The constitution gives the governor and the President the prerogative to pick and choose who they want to be CJ or CJN and it ought not to be so, but unfortunately, that where we found ourselves.
“Do you expect the governor or President to appoint a person they perceive not to be loyal to them and their parties since the constitution gives then the liberty of choice? Even I will not appoint such a person if I were a politician.
The constitution is the problem. Why should the governor or President be allowed to choose who they want when it comes to substantive CJ or CJN? The answer, not farfetched, is so as to control the judiciary.
“Matter of fact, the executive controls all other arms of government. The 1999 Constitution as modified is an executive made constitution, drafted and approved by that single-arm alone. Else, which arm of government does the Head of State belong to? The executive of course.
The Head of State assembled the people that purportedly drafted the constitution, later approved same, giving so much power to themselves.
“Until, the constitution is properly amended, removing all these enormous powers from the Executive, we shall, unfortunately, continue to grapple with situations like this. There is so much power arrogated to the Executive.”
Higher King refereed the relevant section in view. “271. (1) CFRN as Modified…”The appointment of a person to the office of Chief Judge of a State shall be made by the governor of the state on the recommendation of the National Judicial Council subject to confirmation of the appointment by the House of Assembly of the State.
(2) The appointment of a person to the office of a Judge of a High Court of a State shall be made by the Governor of the State acting on the recommendation of the NJC.
(3) A person shall not be qualified to hold the office of a Judge of a High Court of a State unless he is qualified to practice as a legal practitioner in Nigeria and has been so qualified for a period of not less than ten years.
(4) If the office of Chief Judge of a State is vacant or if the person holding the office is for any reason unable to perform the functions of the office, then until a person has been appointed to and has assumed the functions of that office, or until the person holding the office has resumed those functions, the Governor of the State shall appoint the most senior Judge of the High Court to perform those functions.

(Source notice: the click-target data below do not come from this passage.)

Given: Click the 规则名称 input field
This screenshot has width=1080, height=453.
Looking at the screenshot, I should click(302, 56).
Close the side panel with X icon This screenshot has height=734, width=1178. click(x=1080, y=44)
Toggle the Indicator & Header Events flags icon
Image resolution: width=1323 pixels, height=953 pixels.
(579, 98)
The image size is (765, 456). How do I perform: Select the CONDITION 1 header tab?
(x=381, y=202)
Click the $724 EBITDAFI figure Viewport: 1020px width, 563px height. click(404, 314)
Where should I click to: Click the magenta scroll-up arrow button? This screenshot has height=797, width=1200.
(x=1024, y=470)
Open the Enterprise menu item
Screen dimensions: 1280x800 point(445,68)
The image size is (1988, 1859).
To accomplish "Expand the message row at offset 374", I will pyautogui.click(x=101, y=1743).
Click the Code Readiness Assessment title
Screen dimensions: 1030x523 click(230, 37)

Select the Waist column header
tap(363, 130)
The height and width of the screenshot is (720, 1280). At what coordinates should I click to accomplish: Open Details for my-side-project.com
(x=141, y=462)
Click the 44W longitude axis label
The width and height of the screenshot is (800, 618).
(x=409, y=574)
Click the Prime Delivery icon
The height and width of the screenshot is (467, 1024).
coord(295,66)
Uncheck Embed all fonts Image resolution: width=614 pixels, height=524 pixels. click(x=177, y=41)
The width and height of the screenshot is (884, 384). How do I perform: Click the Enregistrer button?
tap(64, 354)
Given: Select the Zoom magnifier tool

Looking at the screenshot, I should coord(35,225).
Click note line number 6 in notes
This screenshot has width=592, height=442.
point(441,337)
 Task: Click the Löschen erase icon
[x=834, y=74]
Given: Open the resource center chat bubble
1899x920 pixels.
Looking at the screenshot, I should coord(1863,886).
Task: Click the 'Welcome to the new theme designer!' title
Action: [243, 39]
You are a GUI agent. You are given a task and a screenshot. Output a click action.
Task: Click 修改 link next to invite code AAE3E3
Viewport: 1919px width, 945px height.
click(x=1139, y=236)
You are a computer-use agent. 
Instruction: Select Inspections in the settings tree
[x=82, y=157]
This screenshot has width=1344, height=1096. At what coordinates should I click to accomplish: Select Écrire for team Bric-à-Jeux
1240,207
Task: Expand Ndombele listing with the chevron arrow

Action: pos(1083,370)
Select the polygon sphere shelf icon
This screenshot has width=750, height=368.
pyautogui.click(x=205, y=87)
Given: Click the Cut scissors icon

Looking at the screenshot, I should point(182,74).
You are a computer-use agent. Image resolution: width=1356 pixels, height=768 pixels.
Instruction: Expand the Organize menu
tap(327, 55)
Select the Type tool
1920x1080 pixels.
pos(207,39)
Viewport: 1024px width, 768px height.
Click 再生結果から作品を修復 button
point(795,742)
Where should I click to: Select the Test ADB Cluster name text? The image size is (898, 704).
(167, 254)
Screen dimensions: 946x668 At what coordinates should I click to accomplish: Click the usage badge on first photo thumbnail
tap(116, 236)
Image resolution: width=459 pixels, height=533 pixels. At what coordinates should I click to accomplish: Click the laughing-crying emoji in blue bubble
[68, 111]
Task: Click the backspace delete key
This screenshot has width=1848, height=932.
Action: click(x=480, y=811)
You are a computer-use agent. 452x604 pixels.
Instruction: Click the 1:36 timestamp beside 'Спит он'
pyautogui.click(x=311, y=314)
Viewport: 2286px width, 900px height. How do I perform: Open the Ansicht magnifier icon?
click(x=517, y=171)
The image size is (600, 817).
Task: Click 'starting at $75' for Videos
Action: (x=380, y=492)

(5)Except on the recommendation of the National Judicial Council, an appointment pursuant to subsection (4) of this section shall cease to have effect after the expiration of three months from the date of such appointment and the Governor shall not re-appoint a person whose appointment has lapsed.”
Further point of divergence from Amaechi’s case
Barring the constitutional interpretation and defence in favour of Wike, the governor, unlike the administration of incumbent Transport Minister, Rotimi, Amaechi, had all other relevant stakeholders in a position to allocate values on who becomes on the same page with him.
A senior lawyer told Vanguard: “In 2014, NJC didn’t approve Amaechi’s choice of Agumagu as Acting CJ. This time, not only did NJC approve Wike’s choice of Justice Amadi, even leaked classified report on character investigation by the Department of State Security, DSS, zeroed on Amadi as best suited while discrediting the most senior as not being loyal, not being a team player and being too close to retirement and all that.
“Some persons have termed the DSS report cooked to deny Akpughunum, who is highly regarded by a session of the Rivers Bar, who believe he was displaced on ethnic sentiments. It is left to be ascertained whether the harmony of agreement among Wike, NJC and the DSS investigators were induced by some sort of unseen forces.
We can’t argue on unsubstantiated allegations, but whether by crook or hook, the Governor beat the dissenting voices to this one. All the agitations are dead on arrival,” the senior lawyer said.